Wednesday, September 28, 2011

Running Barefoot

Last night at Namban’s monthly 5k time trial I achieved a new personal best, completing 12½ laps of the track in 22 minutes, 9 seconds, and 54 milliseconds, beating my previous time by 17 seconds.  And I did it barefoot.

Like a lot of people I was inspired by Christopher McDougall’s book Born to Run to give barefoot running a try, and I like it. I usually do part of Namban’s training sessions barefoot, and when I go running on my own I usually take off my shoes for the last kilometer or so on the way home. I do sometimes wonder what people make of the guy in running gear carrying a pair of perfectly good shoes though!

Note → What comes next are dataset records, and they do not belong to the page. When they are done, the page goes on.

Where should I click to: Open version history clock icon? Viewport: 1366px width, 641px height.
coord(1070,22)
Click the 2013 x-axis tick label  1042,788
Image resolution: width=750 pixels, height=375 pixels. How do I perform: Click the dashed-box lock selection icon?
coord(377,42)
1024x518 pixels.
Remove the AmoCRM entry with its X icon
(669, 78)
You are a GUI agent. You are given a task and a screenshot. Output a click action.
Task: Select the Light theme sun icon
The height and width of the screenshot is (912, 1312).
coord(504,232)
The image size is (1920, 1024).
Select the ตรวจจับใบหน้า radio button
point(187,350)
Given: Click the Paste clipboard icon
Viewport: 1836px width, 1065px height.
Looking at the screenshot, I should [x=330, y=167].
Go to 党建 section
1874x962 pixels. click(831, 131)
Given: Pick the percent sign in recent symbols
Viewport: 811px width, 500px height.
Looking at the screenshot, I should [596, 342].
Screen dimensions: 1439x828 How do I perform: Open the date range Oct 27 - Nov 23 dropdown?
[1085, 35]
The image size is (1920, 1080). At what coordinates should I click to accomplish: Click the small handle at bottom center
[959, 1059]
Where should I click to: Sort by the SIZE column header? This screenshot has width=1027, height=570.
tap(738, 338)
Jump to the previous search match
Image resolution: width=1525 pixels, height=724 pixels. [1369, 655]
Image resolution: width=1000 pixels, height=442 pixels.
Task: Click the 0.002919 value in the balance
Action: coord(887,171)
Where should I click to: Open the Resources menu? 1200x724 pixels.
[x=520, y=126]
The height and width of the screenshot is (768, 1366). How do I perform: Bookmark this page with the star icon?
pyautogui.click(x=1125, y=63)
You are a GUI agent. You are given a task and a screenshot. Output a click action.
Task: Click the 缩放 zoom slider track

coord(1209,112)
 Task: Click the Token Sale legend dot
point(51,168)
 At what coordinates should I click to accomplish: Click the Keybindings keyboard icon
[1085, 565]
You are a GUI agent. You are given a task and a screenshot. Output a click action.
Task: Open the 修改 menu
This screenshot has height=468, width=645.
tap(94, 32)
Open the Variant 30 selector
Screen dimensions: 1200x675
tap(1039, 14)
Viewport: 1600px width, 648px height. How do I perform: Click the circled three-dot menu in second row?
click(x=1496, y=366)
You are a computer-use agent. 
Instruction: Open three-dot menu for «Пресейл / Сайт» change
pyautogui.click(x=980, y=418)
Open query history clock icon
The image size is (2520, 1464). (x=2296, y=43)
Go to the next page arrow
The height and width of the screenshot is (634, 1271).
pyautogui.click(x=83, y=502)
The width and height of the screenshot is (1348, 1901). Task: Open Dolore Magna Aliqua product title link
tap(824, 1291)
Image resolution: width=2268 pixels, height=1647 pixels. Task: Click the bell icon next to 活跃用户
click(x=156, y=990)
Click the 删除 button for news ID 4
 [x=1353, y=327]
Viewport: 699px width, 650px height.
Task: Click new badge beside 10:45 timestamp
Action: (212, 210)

While the skin on the bottom of my toes felt a bit sensitive after running 5k, the rest of my body felt better. I get lots of aches and pains from running, usually around my shins, ankles, and instep. When I go barefoot, however, I don’t tend to get so many. The only issue is that the soles of my feet haven’t hardened up enough yet.

Less pain is good, but aside from that I feel freer while running without shoes. It feels good to have your feet hit the ground unencumbered by shoes. Even minimalist running shoes like Five Fingers or less cushioned sneakers like the Adizero Japan feel chunky and inhibiting. Running barefoot feels so much freer.

A large part of the reason I run is because it is time off from the world. Sometimes it is just a slog or tedium, but there are moments of achievement, or moments that manage to get me out of myself, away from this world of routine, stress, and everyday life.

Somehow running without shoes seems to help that process. It feels good to feel the texture of the ground, to feel the temperature of the surface, with no layer of leather, plastic, or padding in between.

After the run, on Laci’s suggestion I walked across the cool grass in the center of the track. It felt like a massage. Going barefoot and feeling the ground beneath our feet is something very simple, but something that we have lost touch with in this world of leather office shoes, multi-colored running shoes, and a type of shoe for every situation in-between.

It puts us in touch with the ground beneath our feet, but it puts us in touch with more than that. I’m still trying to figure out exactly what that is.

Wednesday, September 14, 2011

Honorary Olympians

Our pre-race publicity shot
It is not everyday that one gets the chance to run in an Olympic stadium under a fire burning in the Olympic cauldron, but that is how I spent last Sunday afternoon. It was a memorable event.

Daniel, myself, Cato, and Thomas ran an ekiden, a Japanese long-distance relay race. None of us had done one before, and being Australian, Norwegian, and Canadian, we didn’t quite know how it all worked. Thomas did a great job taking care of registration and organizing things on the day.

There were over 400 four-person teams participating in the Number Do Ekiden, but everything seemed well-organized and went off without a hitch.

As it was our first race we had chosen a short ekiden, 18 kilometers in total, with Daniel running the first 6k leg, myself on the second 4.5k leg, Cato on the third 3k leg, and Thomas running anchor on the final 4.5k leg.

It was a hot, humid day, but fortunately the race started at 4pm, so it was not as bad as it might have been. All went well, apart from when I got confused towards the end and almost did an additional lap of the stadium.

We are the champions!
As with most Japanese races, a number of runners dressed up, with wigs, traditional Japanese dress, and one particularly masochistic team ran the entire distance inside a cardboard box! Despite that they managed to avoid last place, coming in second last to a rousing reception.

As we were unhindered by lugging a box around we did pretty well, finishing 71 out of the 408 finishing teams, with a total time of 1:24:50. Daniel ran his 6k in 24:38, my 4.5 was 21:55, Cato’s 3k was 17:03, and Thomas brought us home with his 4.5k on 21:16.

We finished off the day with a trip to an Izakaya (Japanese pub) and then some karaoke. A good end to a great day!


Starting video, shot by Thomas on his iPhone. The running box comes on-screen at 0:44.